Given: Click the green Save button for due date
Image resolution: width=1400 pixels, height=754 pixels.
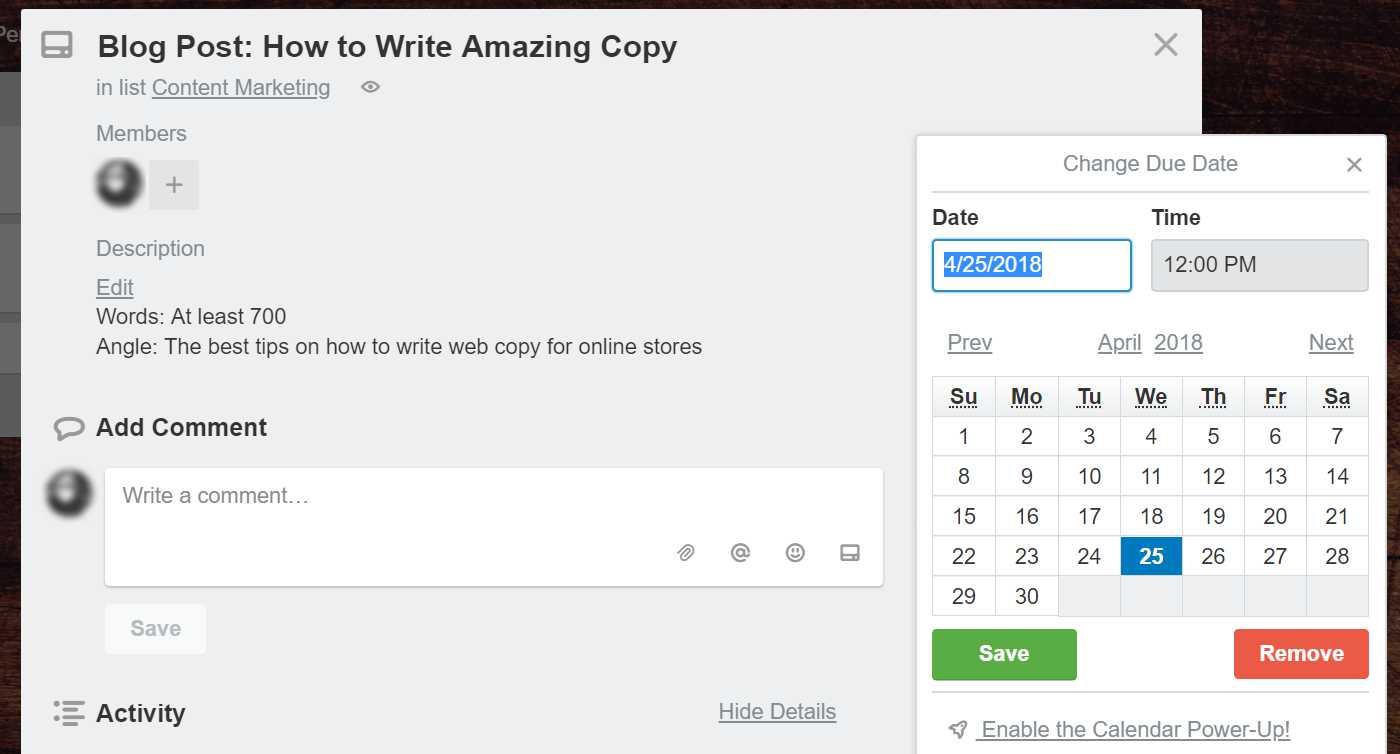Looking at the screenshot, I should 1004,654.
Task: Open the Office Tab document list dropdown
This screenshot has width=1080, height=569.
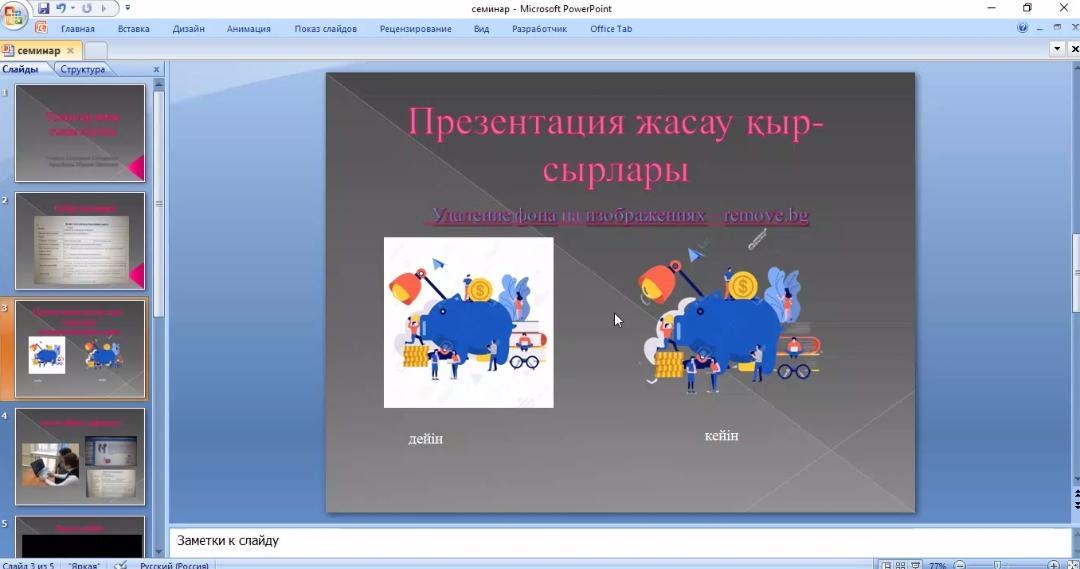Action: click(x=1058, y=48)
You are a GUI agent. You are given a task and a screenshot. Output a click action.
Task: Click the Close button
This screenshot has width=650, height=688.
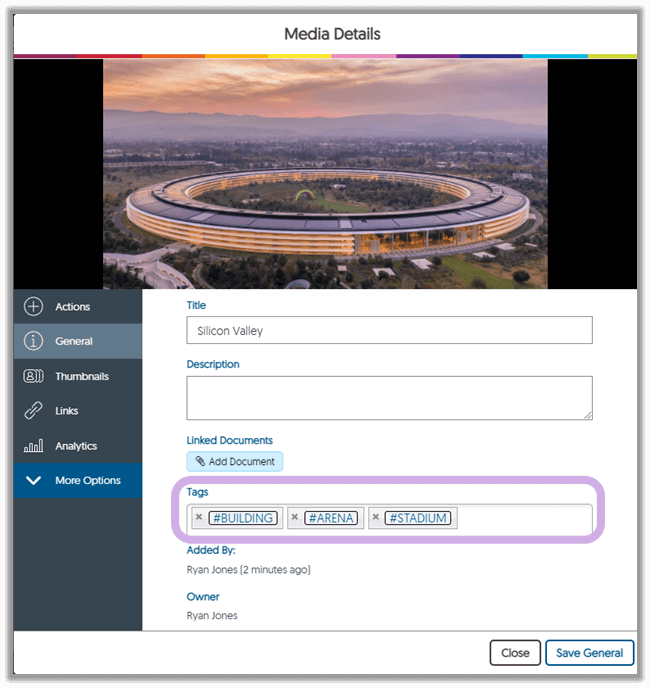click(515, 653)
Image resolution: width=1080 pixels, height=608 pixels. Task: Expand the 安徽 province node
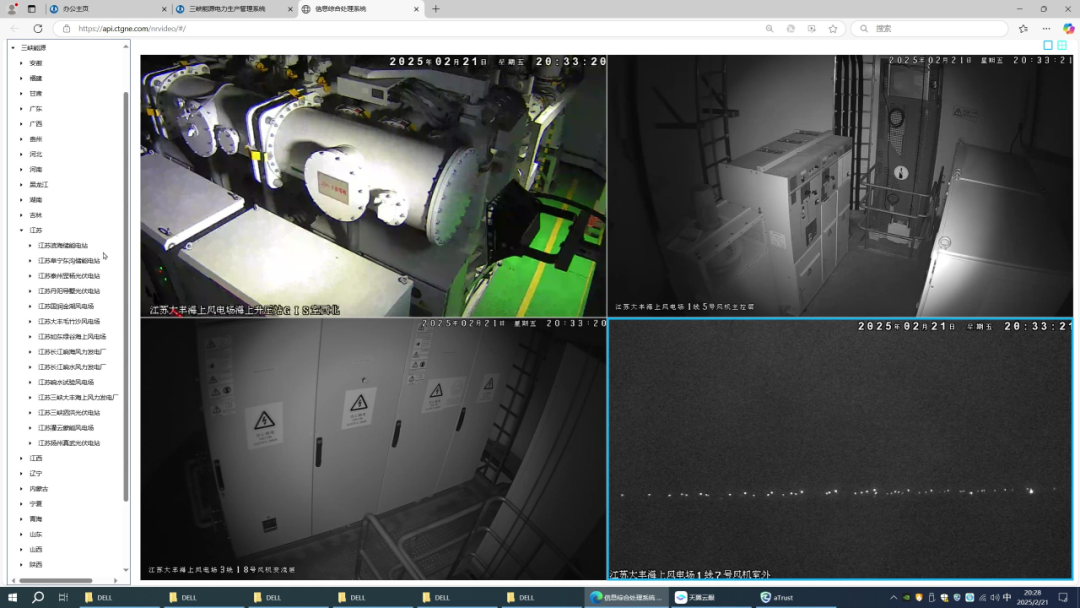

━━━

- What you are asked to do -
Identify every line in the items above that contains the word "resolution", and copy each one in full. Case counts.

- Result of this exercise -
Image resolution: width=1400 pixels, height=754 pixels.
Image resolution: width=1080 pixels, height=608 pixels. Task: Expand the 安徽 province node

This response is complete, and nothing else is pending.